I'm not sure that's true. ….

 

 This website (http://www.patentlens.net/daisy/adjuvants/Background/Adjuvant_types.html) talks about how aluminium salts have been used as adjuvants since the 1930s. 

Or maybe it is.  

 

A quick look showed this, which implied it was a new formulation:

http://www.medicalnewstoday.com/releases/47226.php

 

"The immune response against the virus that causes cervical cancer is stronger and sustained following vaccination with GlaxoSmithKline's (GSK) candidate HPVvaccine formulated with the innovative AS04 adjuvant compared to using the same vaccine formulated with a conventional aluminium salt adjuvant. "

 

It is an interesting area to sort out for those interested in adjuvants, and their role in efficacy and vaccine safety.

post #62 of 218
Quote:
Originally Posted by kathymuggle View Post

Or maybe it is.  

 

A quick look showed this, which implied it was a new formulation:

http://www.medicalnewstoday.com/releases/47226.php

 

"The immune response against the virus that causes cervical cancer is stronger and sustained following vaccination with GlaxoSmithKline's (GSK) candidate HPVvaccine formulated with the innovative AS04 adjuvant compared to using the same vaccine formulated with a conventional aluminium salt adjuvant. "

 

It is an interesting area to sort out for those interested in adjuvants, and their role in efficacy and vaccine safety.


Ah, very interesting. I haven't come across AS04 yet which is still different from the AAHS used in Gardasil but apparently was also selected for a stronger immune response. Makes me wonder whether the immune system is really making antibodies against HPV or just the adjuvant bound to HPV.
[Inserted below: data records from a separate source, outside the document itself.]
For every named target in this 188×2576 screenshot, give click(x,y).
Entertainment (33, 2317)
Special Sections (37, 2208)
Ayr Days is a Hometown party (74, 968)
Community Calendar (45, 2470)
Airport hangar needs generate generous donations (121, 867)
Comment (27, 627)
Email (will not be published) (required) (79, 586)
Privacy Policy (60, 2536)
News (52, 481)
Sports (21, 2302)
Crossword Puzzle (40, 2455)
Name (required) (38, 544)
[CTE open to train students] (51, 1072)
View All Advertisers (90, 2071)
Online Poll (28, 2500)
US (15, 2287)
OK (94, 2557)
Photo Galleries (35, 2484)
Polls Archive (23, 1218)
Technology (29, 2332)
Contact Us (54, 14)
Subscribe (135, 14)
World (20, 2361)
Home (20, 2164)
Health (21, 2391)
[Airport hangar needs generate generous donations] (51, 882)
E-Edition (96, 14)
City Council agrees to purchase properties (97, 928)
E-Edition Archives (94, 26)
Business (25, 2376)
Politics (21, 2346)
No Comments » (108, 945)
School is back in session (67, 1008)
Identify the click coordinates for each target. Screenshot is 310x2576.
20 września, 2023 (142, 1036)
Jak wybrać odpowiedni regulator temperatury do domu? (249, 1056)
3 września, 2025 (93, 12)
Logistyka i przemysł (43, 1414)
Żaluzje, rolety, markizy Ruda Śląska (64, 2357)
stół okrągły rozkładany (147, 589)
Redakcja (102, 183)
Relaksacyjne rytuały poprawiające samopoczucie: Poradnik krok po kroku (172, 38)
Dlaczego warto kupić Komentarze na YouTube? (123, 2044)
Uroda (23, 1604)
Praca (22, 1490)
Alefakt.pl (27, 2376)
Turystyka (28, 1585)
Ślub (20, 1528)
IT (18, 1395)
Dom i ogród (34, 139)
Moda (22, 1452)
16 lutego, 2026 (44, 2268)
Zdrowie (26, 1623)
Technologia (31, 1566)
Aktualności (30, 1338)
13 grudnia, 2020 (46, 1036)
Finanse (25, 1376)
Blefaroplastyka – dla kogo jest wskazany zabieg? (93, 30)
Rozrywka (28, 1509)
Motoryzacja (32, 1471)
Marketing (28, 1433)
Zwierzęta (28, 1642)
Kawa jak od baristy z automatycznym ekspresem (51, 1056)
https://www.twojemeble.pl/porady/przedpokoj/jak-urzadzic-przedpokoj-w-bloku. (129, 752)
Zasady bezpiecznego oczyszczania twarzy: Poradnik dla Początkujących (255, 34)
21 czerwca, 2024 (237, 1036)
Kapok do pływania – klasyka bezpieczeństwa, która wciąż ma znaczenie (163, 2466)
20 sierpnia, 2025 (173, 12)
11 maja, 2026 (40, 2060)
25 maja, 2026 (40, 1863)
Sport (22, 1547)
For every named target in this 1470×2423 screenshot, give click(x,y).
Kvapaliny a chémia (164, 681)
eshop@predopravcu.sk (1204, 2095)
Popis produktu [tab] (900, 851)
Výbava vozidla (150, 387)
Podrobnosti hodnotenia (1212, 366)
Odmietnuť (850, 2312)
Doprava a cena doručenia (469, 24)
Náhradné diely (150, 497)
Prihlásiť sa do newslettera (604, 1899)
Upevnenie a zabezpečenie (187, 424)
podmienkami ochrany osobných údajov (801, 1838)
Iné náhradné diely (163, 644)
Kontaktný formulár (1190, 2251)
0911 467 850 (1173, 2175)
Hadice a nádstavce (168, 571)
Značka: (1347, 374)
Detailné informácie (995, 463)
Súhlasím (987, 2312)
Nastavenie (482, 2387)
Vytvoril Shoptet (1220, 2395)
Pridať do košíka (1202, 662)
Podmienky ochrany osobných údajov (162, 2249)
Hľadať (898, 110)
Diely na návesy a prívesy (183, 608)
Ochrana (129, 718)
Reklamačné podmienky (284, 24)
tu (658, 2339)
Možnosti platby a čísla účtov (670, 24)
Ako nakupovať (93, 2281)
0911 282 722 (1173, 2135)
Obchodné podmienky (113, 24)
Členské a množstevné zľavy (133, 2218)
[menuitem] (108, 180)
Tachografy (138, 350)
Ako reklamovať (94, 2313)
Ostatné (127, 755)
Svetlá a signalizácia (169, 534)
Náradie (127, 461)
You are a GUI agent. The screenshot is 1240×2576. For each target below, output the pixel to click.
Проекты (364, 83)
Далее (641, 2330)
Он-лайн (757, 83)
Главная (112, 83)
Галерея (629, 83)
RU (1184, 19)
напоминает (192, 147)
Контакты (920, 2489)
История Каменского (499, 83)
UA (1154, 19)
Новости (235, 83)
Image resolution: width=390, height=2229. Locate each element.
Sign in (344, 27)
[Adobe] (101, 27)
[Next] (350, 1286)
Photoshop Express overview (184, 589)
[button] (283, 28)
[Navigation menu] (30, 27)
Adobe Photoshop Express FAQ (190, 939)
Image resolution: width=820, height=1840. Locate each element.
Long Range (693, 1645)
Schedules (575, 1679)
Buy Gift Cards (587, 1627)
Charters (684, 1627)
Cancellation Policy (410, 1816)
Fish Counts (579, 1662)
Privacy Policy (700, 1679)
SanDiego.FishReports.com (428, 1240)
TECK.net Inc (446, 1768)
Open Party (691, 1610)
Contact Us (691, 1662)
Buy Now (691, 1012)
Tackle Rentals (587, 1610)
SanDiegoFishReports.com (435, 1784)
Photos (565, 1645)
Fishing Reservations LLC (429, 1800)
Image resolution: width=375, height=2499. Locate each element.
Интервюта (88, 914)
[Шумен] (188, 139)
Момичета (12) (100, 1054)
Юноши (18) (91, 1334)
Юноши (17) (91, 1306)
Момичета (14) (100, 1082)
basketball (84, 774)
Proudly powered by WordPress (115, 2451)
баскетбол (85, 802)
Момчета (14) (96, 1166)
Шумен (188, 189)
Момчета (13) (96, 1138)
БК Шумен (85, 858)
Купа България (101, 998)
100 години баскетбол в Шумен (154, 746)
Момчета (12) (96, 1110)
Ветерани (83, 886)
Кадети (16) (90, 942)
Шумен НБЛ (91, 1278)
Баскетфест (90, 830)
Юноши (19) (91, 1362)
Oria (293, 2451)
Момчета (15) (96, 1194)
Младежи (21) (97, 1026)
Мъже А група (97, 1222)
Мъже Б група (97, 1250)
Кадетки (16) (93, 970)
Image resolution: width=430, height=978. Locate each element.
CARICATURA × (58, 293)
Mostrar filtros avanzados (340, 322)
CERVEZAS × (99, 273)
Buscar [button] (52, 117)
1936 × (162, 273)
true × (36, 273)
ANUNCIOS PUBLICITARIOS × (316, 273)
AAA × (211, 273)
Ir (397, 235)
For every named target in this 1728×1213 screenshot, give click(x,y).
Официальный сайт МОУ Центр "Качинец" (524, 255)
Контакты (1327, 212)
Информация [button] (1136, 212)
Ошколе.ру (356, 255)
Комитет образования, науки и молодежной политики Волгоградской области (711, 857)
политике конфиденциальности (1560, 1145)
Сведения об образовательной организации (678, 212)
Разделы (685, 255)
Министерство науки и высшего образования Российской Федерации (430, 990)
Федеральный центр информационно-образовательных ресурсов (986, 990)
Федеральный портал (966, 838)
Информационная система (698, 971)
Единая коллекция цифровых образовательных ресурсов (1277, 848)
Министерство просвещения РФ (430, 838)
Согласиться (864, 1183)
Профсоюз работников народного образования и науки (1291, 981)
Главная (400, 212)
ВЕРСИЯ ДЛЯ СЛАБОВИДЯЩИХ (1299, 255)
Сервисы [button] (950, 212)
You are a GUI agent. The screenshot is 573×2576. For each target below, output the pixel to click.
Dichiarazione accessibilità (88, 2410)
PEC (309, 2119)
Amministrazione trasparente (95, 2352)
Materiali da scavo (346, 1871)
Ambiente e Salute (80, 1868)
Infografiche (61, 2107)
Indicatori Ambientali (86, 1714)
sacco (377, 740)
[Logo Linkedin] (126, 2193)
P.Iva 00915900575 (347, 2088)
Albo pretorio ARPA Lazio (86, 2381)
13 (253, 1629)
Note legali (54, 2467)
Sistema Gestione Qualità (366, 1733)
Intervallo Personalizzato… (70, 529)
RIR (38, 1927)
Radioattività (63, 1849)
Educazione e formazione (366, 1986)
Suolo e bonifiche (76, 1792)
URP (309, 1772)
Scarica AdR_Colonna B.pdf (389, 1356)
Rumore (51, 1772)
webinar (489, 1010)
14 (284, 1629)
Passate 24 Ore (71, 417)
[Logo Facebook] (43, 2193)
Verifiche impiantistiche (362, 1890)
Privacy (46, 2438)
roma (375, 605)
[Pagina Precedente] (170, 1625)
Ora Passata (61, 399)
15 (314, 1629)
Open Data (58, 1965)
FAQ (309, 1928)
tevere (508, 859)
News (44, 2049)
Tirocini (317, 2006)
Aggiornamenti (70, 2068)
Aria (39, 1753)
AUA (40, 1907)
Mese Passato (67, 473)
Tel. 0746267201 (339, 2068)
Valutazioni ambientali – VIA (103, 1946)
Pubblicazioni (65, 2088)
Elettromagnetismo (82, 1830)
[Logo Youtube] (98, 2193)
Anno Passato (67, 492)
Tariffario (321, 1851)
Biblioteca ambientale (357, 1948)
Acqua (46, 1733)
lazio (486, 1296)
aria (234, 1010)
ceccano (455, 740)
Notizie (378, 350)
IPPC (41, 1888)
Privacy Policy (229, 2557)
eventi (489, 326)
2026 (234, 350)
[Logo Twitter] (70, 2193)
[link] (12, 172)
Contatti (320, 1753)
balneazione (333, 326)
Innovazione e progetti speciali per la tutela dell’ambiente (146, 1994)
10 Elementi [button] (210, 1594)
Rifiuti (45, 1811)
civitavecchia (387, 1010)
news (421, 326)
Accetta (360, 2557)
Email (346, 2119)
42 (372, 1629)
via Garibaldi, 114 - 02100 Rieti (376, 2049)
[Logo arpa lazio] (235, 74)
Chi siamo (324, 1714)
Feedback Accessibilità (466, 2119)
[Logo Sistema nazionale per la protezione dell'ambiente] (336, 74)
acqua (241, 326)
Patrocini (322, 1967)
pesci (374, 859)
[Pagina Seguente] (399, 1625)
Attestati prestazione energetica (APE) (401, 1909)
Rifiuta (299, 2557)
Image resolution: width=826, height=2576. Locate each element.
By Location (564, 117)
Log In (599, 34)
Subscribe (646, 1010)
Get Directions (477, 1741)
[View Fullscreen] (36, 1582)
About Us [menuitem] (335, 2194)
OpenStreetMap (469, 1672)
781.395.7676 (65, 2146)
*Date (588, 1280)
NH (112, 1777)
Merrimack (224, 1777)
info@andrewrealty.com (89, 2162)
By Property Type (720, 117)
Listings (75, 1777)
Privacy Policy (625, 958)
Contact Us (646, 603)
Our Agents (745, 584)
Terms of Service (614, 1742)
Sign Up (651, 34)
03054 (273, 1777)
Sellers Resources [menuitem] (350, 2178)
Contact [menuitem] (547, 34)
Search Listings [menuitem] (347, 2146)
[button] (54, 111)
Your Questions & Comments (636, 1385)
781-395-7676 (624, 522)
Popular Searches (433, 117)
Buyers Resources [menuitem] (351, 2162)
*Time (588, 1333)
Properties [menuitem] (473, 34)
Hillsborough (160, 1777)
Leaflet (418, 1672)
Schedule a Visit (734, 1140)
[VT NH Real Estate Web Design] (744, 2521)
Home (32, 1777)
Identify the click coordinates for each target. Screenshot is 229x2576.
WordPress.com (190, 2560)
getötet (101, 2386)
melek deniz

http://www.ncbi.nlm.nih.gov/pubmed/17581283

post #63 of 218

Here is information on ASO4, which, contrary to prosciencemum's insistence, has NOT been in use for 70 years.  In fact, it is new:

 

http://www.landesbioscience.com/journals/13/TagliabueHV4-5.pdf

 

It was approved for human use in 2008--along with squalene. (My understanding is that squalene-containing vaccines have still not been officially approved

 

Even in 2008, it appears that the question of vaccine-induced inflammation--specifically, ADJUVANT-induced inflammation--was of concern:

 

"Notably, genes for inflammatory cytokines were activated. Thus we still remain with the fundamental question whether it is possible to activate immunity without causing inflammation."

post #64 of 218
Thread Starter 

Sorry is AS04 the same thing as AAHS that Mirzam23 was talking about? I agree these aluminium salt names are a bit confusing. 

 

I found a discussion addressing parents concerns about aluminium content of vaccines from the American Acadamy of Pediatrics which may be helpful to some: http://pediatrics.aappublications.org/content/112/6/1394.full

 

(it's actually got sections covering many of the concerning ingredients in vaccines, so you can just scroll down to adjuvants). 

 

 So it looks like about 6 years ago, after 70 years of using the same aluminium salt adjuvants there was some development of new adjuvants which are combinations of aluminium salts and other substances (which allow the aluminium content to be lowered, while the adjuvant efficacy is increased). AS04 seems to be one of these 2 "new" (6+ year old) adjuvants. If you look at the rules on licensing new adjuvants I posted up thread they must have been extensively safety tested to be licensed.

 

 Have there been any studies indicating they might be dangerous? 

post #65 of 218

I found this study on miscarriage rate post HPV vaccine.  I did not find it overly re-assuring.  The whole study is available.

 

http://www.bmj.com/content/340/bmj.c712.long

 

 "The estimated rate of miscarriage was 11.5% in pregnancies in women in the HPV arm and 10.2% in the control arm. The one sided P value for the primary analysis was 0.16; thus, overall, there was no significant increase in miscarriage among women assigned to the HPV vaccine arm. In secondary descriptive analyses, miscarriage rates were 14.7% in the HPV vaccine arm and 9.1% in the control arm in pregnancies that began within three months after nearest vaccination."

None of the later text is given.